Otherwise, a significant positive Moran's I statistic (albeit quite a small one) suggests there is postive spatial autocorrelation in price i.e., similar prive values tend to cluster spatially.

We can also also use a Local Moran's i statistic (similar to Lab 4) to see where clustering of prices occurs.

In [None]:
from esda.moran import Moran_Local
from splot.esda import moran_scatterplot, plot_local_autocorrelation

# Calculate local Moran's I
moran_loc = Moran_Local(gdf['pricemean'], w)

# Plot Moran scatterplot
fig, ax = moran_scatterplot(moran_loc, p=0.05)
plt.show()

# Plot Local Moran's I Map
plot_local_autocorrelation(moran_loc, gdf, 'pricemean')
plt.show()

It's clear there's some clustering of high values and low values in certain locations.
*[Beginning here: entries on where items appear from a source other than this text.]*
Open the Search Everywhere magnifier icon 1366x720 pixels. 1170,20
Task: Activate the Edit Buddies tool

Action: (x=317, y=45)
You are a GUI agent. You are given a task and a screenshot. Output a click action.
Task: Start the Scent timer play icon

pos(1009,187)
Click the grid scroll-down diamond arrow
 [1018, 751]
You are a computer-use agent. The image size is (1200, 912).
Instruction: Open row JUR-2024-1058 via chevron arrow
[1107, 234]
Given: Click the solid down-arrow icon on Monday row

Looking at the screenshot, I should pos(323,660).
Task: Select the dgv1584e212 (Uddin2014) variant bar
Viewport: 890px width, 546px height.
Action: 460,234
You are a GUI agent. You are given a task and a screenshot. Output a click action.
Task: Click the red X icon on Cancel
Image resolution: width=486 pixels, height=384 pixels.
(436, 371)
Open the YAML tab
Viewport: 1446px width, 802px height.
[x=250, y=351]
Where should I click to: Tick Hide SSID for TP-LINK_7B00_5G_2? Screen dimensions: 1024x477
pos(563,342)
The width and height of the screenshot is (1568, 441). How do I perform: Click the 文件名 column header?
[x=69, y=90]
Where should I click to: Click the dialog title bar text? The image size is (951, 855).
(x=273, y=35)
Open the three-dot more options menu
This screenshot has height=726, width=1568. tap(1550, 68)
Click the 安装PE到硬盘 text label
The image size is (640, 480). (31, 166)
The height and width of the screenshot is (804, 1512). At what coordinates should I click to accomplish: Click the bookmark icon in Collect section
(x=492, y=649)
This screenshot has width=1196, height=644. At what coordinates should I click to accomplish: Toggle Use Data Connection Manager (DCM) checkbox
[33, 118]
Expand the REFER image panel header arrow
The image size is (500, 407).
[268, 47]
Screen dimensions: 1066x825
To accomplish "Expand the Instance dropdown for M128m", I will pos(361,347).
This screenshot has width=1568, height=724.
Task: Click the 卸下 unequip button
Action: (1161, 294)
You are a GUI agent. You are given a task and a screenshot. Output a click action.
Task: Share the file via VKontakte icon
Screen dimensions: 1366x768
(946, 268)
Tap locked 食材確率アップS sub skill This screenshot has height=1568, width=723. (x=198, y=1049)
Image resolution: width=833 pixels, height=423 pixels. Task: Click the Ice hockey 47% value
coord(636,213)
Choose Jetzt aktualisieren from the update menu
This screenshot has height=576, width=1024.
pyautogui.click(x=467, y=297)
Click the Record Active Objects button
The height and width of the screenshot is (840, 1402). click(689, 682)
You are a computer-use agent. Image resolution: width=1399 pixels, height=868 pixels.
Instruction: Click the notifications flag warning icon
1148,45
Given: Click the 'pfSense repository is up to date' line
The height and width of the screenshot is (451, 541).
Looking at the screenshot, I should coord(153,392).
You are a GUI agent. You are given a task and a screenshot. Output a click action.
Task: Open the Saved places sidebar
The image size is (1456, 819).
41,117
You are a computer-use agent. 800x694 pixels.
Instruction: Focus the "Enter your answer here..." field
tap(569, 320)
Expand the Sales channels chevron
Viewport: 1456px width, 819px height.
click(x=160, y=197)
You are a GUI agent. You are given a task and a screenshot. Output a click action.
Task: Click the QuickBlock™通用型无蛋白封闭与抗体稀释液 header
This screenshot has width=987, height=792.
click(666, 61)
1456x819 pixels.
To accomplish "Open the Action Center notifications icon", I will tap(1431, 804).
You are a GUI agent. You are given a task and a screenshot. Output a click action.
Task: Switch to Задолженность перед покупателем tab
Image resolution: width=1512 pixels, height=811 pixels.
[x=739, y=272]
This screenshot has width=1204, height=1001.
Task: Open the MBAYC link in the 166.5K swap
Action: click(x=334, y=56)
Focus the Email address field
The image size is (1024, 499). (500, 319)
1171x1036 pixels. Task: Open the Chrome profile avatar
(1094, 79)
This looks a little different to where we see census tracts that have been grouped due to high prices. 

### Spatial K-means clustering
Let's see if spatial autocorrelation affects our model by adding spatial weights. 

In [None]:
from libpysal.weights import Queen

# Convert the spatial weights matrix to a numpy array so it can be appended to your feature set of price values
w_matrix = w.full()[0]

# Append spatial weights
X_with_weights = np.hstack((X.values, w_matrix))

# Perform K-Means clustering on the extended dataset
skm4clusters = km4.fit_predict(X_with_weights)


# Add cluster labels to geodaraframe
gdf['skm4clusters'] = skm4clusters


In [None]:
# Create two subplots side by side
fig, axes = plt.subplots(1, 2, figsize=(15, 6))

# Plot the clusters from K-Means on the first subplot (axes[0])
gdf.plot(column='km4clusters', categorical=True, legend=True, ax=axes[0])

# Plot the clusters from Spatial K-Means on the second subplot (axes[1])
gdf.plot(column='skm4clusters', categorical=True, legend=True, ax=axes[1])

# Set titles for plots
axes[0].set_title('K-Means clustering')
axes[1].set_title('Spatial K-Means clustering')

# Display the plots
plt.tight_layout()
plt.show()

The outputs are similar but by including spatial weights, the census tracts groupings has changed slightly (e.g., in East Scarborough). You may like to take time exploring the cluster means with bar plots. Note that the labels may not align completely but can be [updated.](https://www.digitalocean.com/community/tutorials/update-rows-and-columns-python-pandas) 

Once you have worked through the notebook and feel happy with the concepts, export your notebook by selection File > Print Preview > Save as PDF.

Upload your PDF to Part 2 of the lab.